Fragment dokumentu
....................
23.7 C
Chicago
czwartek, 2 maja, 2024

Czy styczniowe mistrzostwa świata zarażą Polaków piłką ręczną?

Popularne

Strony Internetowe / SEO
Realizacja w jeden dzień!
TEL/SMS: +1-773-800-1520

“Mam nadzieję, że styczniowe mistrzostwa świata zarażą Polaków piłką ręczną, że miłość do szczypiorniaka pojawi się na nowo” – powiedziała PAP Iwona Niedźwiedź, była zawodniczka, a obecnie przewodnicząca komisji kobiet ds. sportu przy ZPRP i jedna z ambasadorów mundialu.

Polska Agencja Prasowa: Podczas panelu „Czy płeć w sporcie ma znaczenie” na Europejskim Kongresie Sportu i Turystyki podkreślała pani, że należy stworzyć regulacje, które chroniłyby sportsmenki w ciąży, ale także wyrównywałyby szanse kobiet w sporcie. Czy to jest kierunek, w którym chce pani działać w najbliższym czasie?
....................
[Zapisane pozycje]
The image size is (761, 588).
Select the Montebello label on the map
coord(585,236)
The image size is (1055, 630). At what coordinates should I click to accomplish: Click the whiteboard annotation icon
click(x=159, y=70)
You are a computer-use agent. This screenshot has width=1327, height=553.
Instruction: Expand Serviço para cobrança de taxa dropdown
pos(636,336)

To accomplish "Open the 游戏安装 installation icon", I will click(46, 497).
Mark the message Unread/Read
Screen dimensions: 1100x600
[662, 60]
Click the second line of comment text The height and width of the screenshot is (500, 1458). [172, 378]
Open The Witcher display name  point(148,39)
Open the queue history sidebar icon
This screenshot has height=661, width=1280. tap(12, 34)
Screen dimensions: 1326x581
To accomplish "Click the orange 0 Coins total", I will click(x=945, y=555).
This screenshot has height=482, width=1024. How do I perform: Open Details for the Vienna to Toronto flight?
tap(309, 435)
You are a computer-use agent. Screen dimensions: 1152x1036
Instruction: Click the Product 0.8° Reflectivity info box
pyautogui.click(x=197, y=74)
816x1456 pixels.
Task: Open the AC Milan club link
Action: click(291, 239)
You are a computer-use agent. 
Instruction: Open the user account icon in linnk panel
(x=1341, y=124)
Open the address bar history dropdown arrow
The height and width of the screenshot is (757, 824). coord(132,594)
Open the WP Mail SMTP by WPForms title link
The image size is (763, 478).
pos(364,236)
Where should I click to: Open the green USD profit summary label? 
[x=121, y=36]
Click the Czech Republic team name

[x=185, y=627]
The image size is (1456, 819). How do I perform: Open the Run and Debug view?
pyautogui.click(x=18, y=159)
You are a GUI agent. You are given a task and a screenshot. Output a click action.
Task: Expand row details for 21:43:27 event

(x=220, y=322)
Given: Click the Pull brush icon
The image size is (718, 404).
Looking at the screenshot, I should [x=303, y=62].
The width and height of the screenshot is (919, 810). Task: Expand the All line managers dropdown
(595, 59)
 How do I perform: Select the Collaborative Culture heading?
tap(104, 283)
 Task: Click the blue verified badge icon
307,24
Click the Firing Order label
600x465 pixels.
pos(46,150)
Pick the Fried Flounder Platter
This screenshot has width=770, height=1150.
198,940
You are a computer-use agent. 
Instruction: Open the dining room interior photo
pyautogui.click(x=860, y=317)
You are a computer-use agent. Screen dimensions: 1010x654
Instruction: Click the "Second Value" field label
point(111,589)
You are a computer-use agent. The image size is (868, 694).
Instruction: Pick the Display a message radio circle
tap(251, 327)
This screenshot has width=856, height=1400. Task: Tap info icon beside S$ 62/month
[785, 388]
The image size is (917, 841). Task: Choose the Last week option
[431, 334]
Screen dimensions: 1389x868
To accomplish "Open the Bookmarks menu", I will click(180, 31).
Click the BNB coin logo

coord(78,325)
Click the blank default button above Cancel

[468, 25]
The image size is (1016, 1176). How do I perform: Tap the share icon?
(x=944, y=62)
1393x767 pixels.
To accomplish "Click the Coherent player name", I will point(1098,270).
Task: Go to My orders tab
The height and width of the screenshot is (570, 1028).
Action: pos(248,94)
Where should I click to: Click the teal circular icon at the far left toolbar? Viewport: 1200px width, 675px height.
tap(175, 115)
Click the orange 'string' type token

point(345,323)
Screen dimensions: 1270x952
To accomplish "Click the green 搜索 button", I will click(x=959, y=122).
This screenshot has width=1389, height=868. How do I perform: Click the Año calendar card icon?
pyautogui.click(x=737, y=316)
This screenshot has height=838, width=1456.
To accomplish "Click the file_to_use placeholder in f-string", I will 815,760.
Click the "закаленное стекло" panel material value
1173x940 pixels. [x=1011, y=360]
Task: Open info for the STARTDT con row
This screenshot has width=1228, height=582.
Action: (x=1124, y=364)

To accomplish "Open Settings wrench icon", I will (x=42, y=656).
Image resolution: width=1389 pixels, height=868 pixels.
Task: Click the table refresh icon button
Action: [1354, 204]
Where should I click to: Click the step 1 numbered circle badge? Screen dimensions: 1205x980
....................
Polecenie 1
Po co według tekstu o piłce ręcznej trzeba stworzyć regulacje, o których Iwona Niedźwiedź mówiła na panelu? Odpowiedz w jednym lub dwóch zdaniach.
Polecenie 2
Odpowiedz krótko na pytania do tekstu o piłce ręcznej:
(a) Jaką funkcję pełni obecnie Iwona Niedźwiedź przy ZPRP?
(b) Jak nazywał się panel, w którym brała udział?
(c) Na jakim wydarzeniu odbył się ten panel?
Polecenie 3
Przytocz dosłownie fragment tekstu o piłce ręcznej, który zaczyna się od „TEL/SMS: +1-773-800-1520”, a kończy na „z ambasadorów mundialu.”.

Odpowiedź 1
Regulacje miałyby chronić sportsmenki w ciąży. Miałyby też wyrównywać szanse kobiet w sporcie.

Odpowiedź 2
(a) Jest przewodniczącą komisji kobiet ds. sportu.
(b) „Czy płeć w sporcie ma znaczenie”.
(c) Na Europejskim Kongresie Sportu i Turystyki.

Odpowiedź 3
TEL/SMS: +1-773-800-1520

“Mam nadzieję, że styczniowe mistrzostwa świata zarażą Polaków piłką ręczną, że miłość do szczypiorniaka pojawi się na nowo” – powiedziała PAP Iwona Niedźwiedź, była zawodniczka, a obecnie przewodnicząca komisji kobiet ds. sportu przy ZPRP i jedna z ambasadorów mundialu.